* **Tasks for this exercise**
1. In the passage about the Tuscarora corn story, what name did JNB Hewitt record for the corn?
2. Do these statements agree with the passage about the Tuscarora corn story? Answer yes or no for each, and quote the words that decide it. (a) The rattlesnake was eating a deer fawn. (b) The hunter came back to the platform in spring. (c) The squash at the base of the corn grew as a vine.
3. List every animal that appears in the hunter's story in the passage about the Tuscarora corn.

The Tuscarora have a story of a hunter who happened to come across a massive rattle snake eating a deer fawn. This man then witnessed the mother doe come back in a fury and kill the snake in revenge. The man in awe by all this, decided to build a high platform of wood which on top he would then lay the bodies of the snake and fawn. It wasn't until fall did the man return and in the place of the bodies grew a beautiful white corn that developed two heads per ear and at its base grew a squash that did not vine. The hunter then carried this corn back to the clan mothers who discovered many significant properties that helped the people.  This story is significant as it gives us a more indigenous origin of this corn, as well as the origin of the bush squash which many non-native scholars believe only came via the Europeans.  Some Tuscarora elders today recollect seeing this corn as a child, however have not seen it in a long time up until recently.  Its name and story were recorded between 1888-1889 by JNB Hewitt, an ethnographer and linguist of Tuscarora descent. JNB Hewitt recorded the name as Kanú·ta·ʔ.

* **Rows**
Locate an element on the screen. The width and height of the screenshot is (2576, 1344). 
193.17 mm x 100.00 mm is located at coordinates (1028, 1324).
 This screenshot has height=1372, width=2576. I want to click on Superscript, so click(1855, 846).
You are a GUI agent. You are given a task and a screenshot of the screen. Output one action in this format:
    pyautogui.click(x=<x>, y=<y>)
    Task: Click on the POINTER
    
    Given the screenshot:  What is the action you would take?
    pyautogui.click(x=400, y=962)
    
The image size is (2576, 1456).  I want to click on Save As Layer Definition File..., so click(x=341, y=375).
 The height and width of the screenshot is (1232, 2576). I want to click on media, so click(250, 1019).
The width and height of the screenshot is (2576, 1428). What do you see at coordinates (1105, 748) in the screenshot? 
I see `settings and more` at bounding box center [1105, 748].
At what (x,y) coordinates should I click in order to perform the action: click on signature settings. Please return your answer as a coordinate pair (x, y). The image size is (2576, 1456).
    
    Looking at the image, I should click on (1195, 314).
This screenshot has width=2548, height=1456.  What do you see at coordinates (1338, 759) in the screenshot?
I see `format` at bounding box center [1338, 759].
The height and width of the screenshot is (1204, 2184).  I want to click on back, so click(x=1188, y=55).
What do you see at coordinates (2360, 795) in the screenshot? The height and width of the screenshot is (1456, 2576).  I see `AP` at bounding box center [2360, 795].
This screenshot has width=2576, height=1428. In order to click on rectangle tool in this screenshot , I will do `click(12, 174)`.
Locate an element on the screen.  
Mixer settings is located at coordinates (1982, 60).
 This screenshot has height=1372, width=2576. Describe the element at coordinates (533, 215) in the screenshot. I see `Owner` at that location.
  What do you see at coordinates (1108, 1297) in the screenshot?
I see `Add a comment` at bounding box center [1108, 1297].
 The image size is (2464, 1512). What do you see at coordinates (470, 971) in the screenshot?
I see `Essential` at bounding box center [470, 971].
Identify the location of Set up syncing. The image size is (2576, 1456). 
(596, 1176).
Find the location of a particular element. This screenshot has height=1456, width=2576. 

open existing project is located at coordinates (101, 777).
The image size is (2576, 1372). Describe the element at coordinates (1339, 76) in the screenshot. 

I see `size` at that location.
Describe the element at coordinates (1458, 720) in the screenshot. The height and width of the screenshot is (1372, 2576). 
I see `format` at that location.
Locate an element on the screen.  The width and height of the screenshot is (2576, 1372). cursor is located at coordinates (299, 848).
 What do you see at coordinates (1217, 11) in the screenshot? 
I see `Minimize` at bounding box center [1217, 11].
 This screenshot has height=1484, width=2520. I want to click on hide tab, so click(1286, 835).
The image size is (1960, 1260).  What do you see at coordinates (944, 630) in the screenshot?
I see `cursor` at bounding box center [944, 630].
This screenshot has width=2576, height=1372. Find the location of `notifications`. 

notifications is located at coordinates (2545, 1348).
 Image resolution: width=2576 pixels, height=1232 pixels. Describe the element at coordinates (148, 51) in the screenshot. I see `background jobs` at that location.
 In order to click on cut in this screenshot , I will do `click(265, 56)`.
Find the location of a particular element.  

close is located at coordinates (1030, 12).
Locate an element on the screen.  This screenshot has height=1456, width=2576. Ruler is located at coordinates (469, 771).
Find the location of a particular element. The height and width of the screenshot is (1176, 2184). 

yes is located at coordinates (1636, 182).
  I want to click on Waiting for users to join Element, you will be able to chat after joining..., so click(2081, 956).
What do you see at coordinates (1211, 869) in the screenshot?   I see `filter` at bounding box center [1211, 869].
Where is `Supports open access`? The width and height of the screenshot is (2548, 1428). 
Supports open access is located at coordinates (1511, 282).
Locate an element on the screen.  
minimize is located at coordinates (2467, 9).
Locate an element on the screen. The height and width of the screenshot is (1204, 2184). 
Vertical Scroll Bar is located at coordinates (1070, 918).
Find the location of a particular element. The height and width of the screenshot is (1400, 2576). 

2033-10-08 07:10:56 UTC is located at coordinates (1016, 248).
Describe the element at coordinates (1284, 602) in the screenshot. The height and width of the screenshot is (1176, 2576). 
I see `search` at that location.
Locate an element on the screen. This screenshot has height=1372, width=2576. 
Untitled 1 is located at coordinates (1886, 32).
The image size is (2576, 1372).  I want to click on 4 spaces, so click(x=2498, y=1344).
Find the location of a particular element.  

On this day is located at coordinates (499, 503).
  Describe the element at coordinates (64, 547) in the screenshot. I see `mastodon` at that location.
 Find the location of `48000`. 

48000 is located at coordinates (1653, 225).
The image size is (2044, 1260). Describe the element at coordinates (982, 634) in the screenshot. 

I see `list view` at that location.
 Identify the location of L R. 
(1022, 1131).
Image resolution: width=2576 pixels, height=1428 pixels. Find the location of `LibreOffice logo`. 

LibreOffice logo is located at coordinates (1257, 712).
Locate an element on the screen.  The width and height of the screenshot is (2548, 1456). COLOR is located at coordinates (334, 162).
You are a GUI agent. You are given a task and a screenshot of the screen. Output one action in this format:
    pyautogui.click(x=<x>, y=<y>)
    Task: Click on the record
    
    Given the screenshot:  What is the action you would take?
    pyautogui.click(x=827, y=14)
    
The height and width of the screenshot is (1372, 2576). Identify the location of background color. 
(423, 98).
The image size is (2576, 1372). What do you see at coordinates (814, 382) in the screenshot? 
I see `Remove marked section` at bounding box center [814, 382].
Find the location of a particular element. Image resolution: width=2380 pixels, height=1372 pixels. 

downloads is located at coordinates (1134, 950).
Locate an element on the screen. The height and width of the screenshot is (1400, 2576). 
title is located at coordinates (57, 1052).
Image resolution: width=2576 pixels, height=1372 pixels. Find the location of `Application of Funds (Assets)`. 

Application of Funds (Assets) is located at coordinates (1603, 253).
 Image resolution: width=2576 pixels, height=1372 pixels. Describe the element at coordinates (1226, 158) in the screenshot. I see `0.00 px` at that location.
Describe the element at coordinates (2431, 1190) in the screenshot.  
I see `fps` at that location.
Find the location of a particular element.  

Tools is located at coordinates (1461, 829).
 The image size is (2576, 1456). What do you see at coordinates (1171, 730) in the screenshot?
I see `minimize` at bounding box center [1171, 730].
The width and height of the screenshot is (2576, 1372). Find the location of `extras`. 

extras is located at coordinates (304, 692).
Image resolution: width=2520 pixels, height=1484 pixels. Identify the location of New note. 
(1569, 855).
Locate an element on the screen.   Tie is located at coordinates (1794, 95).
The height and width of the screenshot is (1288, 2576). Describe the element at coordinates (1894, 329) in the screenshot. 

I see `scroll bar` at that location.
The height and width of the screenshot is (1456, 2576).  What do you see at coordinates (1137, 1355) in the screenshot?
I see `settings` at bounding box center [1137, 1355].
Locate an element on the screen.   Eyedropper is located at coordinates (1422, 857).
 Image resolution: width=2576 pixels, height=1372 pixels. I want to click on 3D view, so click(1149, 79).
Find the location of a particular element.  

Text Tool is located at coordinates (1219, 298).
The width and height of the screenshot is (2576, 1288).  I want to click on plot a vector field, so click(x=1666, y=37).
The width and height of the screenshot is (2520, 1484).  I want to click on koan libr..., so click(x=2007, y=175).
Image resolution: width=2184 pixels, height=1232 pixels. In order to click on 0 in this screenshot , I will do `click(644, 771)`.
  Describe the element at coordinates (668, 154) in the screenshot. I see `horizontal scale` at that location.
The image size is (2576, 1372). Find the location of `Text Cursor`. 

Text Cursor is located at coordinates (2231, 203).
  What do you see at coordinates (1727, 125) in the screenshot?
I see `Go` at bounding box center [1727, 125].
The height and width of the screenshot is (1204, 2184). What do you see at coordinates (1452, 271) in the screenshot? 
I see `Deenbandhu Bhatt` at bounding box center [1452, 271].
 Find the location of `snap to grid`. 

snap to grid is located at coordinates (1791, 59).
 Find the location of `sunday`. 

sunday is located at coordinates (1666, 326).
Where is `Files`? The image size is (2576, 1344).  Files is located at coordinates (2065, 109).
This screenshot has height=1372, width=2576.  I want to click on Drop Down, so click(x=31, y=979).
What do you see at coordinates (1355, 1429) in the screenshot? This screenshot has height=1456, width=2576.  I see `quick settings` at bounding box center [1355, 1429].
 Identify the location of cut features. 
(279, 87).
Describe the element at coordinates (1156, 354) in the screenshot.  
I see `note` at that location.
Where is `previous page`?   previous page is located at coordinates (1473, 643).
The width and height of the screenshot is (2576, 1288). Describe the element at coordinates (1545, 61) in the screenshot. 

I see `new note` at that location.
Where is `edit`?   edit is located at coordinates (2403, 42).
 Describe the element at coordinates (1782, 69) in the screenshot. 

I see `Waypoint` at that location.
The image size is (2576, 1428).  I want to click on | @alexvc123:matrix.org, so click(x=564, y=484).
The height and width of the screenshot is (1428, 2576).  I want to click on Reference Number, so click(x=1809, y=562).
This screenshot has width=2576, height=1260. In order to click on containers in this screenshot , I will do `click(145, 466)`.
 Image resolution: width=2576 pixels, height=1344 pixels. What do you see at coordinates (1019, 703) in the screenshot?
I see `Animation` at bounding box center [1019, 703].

* **Task-by-task results**
1. Kanú·ta·ʔ

2.
(a) Yes: "a massive rattle snake eating a deer fawn"
(b) No: "It wasn't until fall did the man return"
(c) No: "a squash that did not vine"

3.
- rattle snake
- deer fawn
- mother doe